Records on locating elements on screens
-*-*-

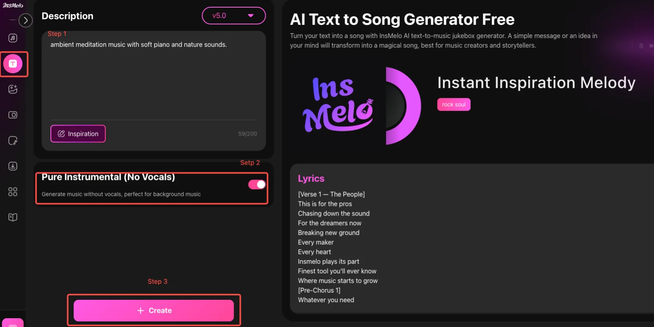
Task: Click inside the song description text box
Action: pyautogui.click(x=154, y=80)
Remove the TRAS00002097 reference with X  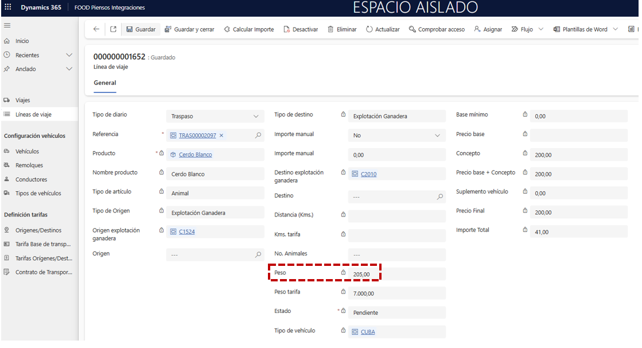click(x=221, y=136)
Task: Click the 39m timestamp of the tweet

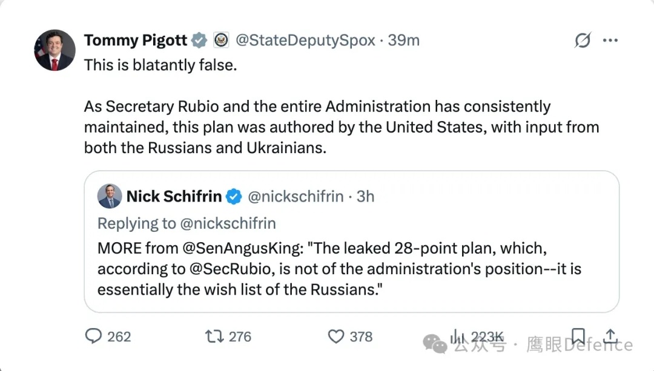Action: point(404,41)
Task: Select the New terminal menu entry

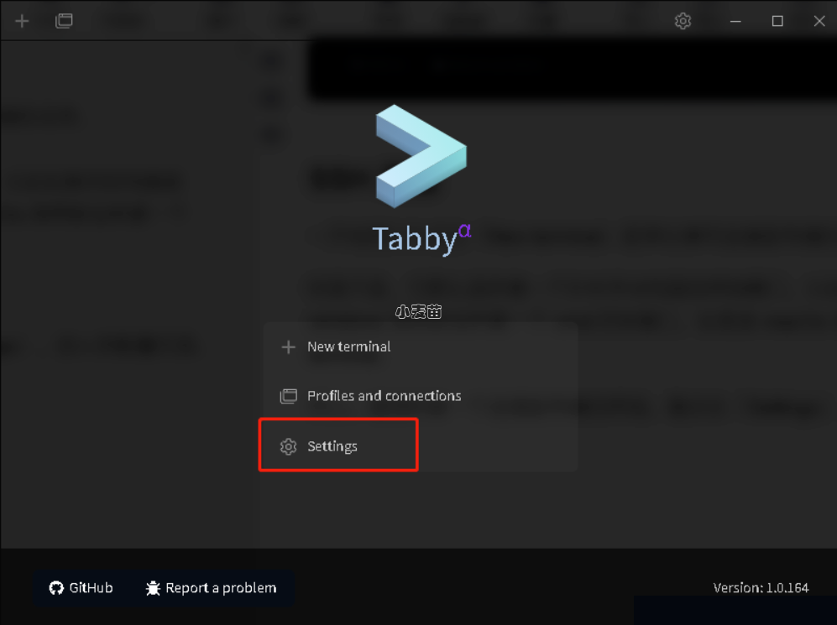Action: 421,347
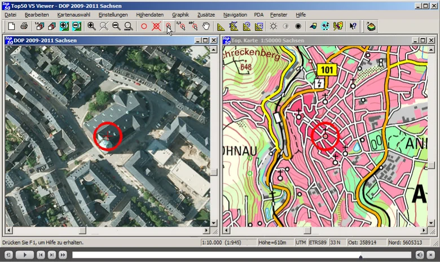The height and width of the screenshot is (262, 440).
Task: Open the Zusätze menu
Action: [x=206, y=15]
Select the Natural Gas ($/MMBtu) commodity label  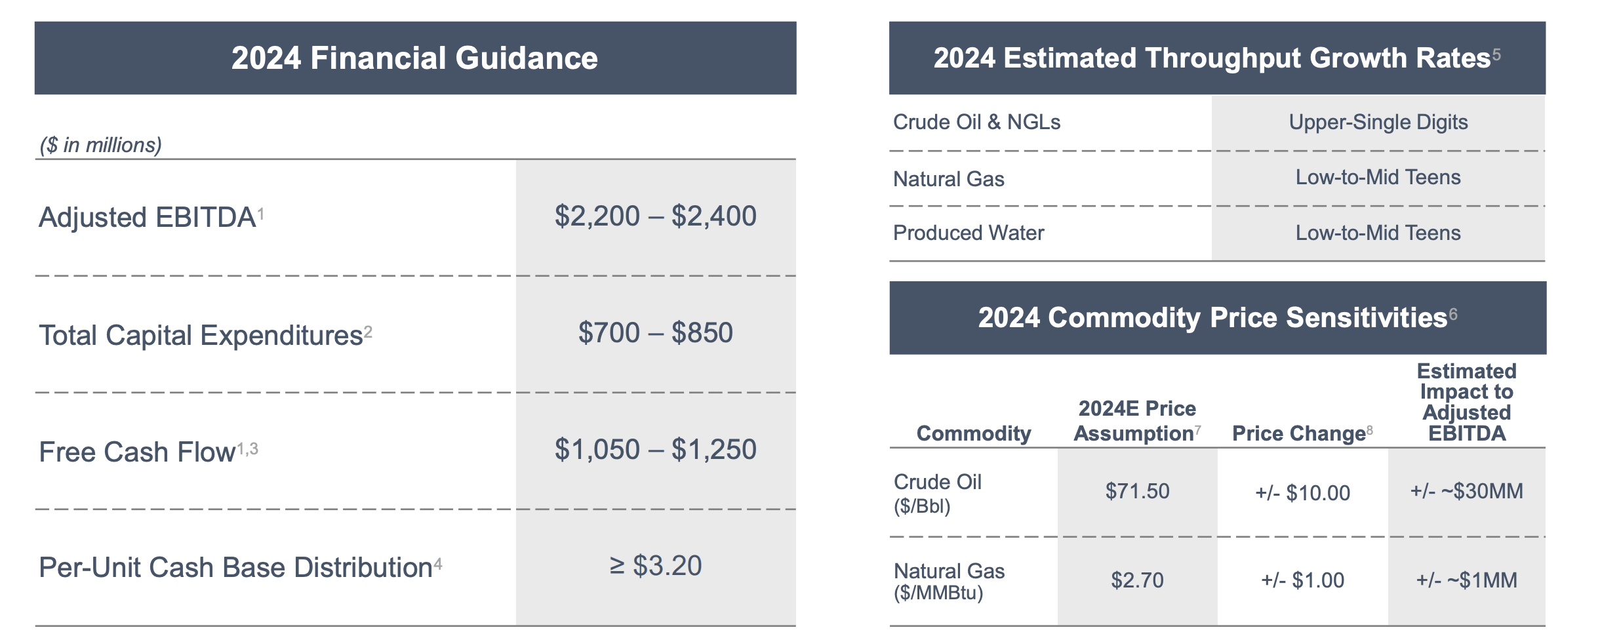tap(948, 582)
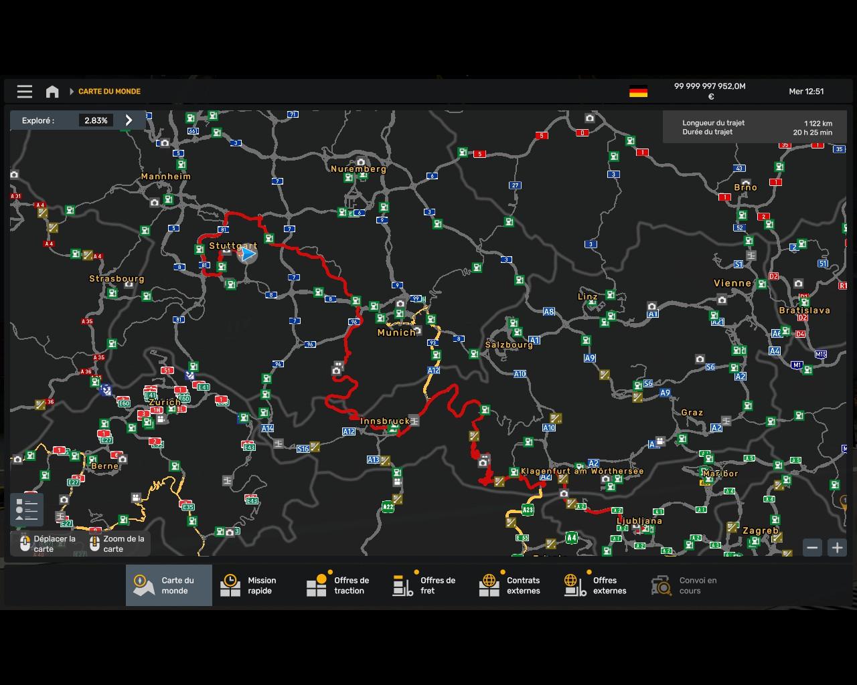Zoom out the map with minus button
This screenshot has width=857, height=685.
tap(812, 547)

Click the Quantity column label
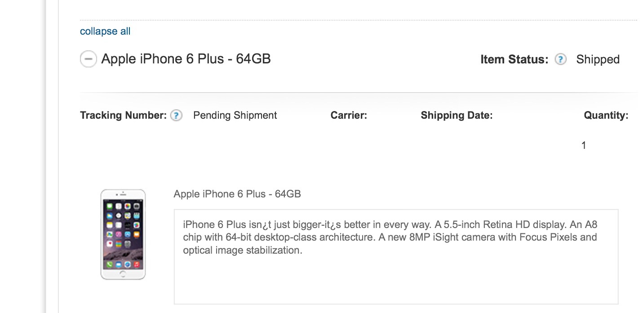coord(606,116)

-*-*-

Pull out every line of the listing above that contains the string "Task". Case counts.

Task: Click inside the song description text box
Task: Click the 39m timestamp of the tweet
Task: Select the New terminal menu entry
Task: Open the Zusätze menu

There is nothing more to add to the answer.